• [What you need to do]: Even if the data beneath seems repetitive, write it all out again exactly.
=== Data shown ===
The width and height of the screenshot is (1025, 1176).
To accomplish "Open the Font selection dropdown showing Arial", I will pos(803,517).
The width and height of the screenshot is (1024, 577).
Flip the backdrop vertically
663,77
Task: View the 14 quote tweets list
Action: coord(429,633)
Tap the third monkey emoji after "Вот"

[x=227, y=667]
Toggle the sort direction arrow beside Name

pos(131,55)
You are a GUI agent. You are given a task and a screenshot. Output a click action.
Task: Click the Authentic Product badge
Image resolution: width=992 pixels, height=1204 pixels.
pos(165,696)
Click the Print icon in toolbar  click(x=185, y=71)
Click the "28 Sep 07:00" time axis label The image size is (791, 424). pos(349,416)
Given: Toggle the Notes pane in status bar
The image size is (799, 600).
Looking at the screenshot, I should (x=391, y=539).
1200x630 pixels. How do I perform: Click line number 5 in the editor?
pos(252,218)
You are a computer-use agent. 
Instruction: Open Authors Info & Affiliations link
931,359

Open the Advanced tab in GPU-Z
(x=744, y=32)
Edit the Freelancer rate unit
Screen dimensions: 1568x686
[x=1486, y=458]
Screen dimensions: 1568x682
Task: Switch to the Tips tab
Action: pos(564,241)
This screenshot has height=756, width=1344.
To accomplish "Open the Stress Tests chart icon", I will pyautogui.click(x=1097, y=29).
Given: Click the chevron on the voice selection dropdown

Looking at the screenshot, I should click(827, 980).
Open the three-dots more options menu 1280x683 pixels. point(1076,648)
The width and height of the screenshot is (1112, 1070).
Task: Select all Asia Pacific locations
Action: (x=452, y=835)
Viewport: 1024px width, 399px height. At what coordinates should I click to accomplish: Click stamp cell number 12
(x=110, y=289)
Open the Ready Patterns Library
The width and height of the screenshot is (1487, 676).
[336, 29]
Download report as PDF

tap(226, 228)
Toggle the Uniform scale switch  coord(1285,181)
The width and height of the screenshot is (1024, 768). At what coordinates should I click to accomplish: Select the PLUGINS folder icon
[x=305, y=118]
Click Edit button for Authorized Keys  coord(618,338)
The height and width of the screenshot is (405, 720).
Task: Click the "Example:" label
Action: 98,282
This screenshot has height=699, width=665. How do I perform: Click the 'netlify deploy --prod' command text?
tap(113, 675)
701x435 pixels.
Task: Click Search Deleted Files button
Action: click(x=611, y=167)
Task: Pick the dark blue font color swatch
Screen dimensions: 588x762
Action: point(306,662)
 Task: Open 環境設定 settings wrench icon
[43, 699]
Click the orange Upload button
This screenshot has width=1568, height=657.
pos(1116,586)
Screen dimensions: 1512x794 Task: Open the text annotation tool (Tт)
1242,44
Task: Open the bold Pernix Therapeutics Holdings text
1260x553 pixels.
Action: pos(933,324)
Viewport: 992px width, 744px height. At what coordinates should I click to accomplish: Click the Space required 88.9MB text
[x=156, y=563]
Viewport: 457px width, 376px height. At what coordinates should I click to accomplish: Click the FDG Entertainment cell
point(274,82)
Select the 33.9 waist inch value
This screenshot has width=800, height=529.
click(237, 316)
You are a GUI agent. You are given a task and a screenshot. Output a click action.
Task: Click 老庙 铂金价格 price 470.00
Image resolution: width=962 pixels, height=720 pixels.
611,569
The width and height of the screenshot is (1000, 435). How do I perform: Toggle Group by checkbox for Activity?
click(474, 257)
===
• [Answer section]:
The width and height of the screenshot is (1025, 1176).
To accomplish "Open the Font selection dropdown showing Arial", I will pos(803,517).
The width and height of the screenshot is (1024, 577).
Flip the backdrop vertically
663,77
Task: View the 14 quote tweets list
Action: coord(429,633)
Tap the third monkey emoji after "Вот"

[x=227, y=667]
Toggle the sort direction arrow beside Name

pos(131,55)
You are a GUI agent. You are given a task and a screenshot. Output a click action.
Task: Click the Authentic Product badge
Image resolution: width=992 pixels, height=1204 pixels.
pos(165,696)
Click the Print icon in toolbar  click(x=185, y=71)
Click the "28 Sep 07:00" time axis label The image size is (791, 424). pos(349,416)
Given: Toggle the Notes pane in status bar
The image size is (799, 600).
Looking at the screenshot, I should (x=391, y=539).
1200x630 pixels. How do I perform: Click line number 5 in the editor?
pos(252,218)
You are a computer-use agent. 
Instruction: Open Authors Info & Affiliations link
931,359

Open the Advanced tab in GPU-Z
(x=744, y=32)
Edit the Freelancer rate unit
Screen dimensions: 1568x686
[x=1486, y=458]
Screen dimensions: 1568x682
Task: Switch to the Tips tab
Action: pos(564,241)
This screenshot has height=756, width=1344.
To accomplish "Open the Stress Tests chart icon", I will pyautogui.click(x=1097, y=29).
Given: Click the chevron on the voice selection dropdown

Looking at the screenshot, I should click(827, 980).
Open the three-dots more options menu 1280x683 pixels. point(1076,648)
The width and height of the screenshot is (1112, 1070).
Task: Select all Asia Pacific locations
Action: (x=452, y=835)
Viewport: 1024px width, 399px height. At what coordinates should I click to accomplish: Click stamp cell number 12
(x=110, y=289)
Open the Ready Patterns Library
The width and height of the screenshot is (1487, 676).
[336, 29]
Download report as PDF

tap(226, 228)
Toggle the Uniform scale switch  coord(1285,181)
The width and height of the screenshot is (1024, 768). At what coordinates should I click to accomplish: Select the PLUGINS folder icon
[x=305, y=118]
Click Edit button for Authorized Keys  coord(618,338)
The height and width of the screenshot is (405, 720).
Task: Click the "Example:" label
Action: 98,282
This screenshot has height=699, width=665. How do I perform: Click the 'netlify deploy --prod' command text?
tap(113, 675)
701x435 pixels.
Task: Click Search Deleted Files button
Action: click(x=611, y=167)
Task: Pick the dark blue font color swatch
Screen dimensions: 588x762
Action: point(306,662)
 Task: Open 環境設定 settings wrench icon
[43, 699]
Click the orange Upload button
This screenshot has width=1568, height=657.
pos(1116,586)
Screen dimensions: 1512x794 Task: Open the text annotation tool (Tт)
1242,44
Task: Open the bold Pernix Therapeutics Holdings text
1260x553 pixels.
Action: pos(933,324)
Viewport: 992px width, 744px height. At what coordinates should I click to accomplish: Click the Space required 88.9MB text
[x=156, y=563]
Viewport: 457px width, 376px height. At what coordinates should I click to accomplish: Click the FDG Entertainment cell
point(274,82)
Select the 33.9 waist inch value
This screenshot has width=800, height=529.
click(237, 316)
You are a GUI agent. You are given a task and a screenshot. Output a click action.
Task: Click 老庙 铂金价格 price 470.00
Image resolution: width=962 pixels, height=720 pixels.
611,569
The width and height of the screenshot is (1000, 435). How do I perform: Toggle Group by checkbox for Activity?
click(474, 257)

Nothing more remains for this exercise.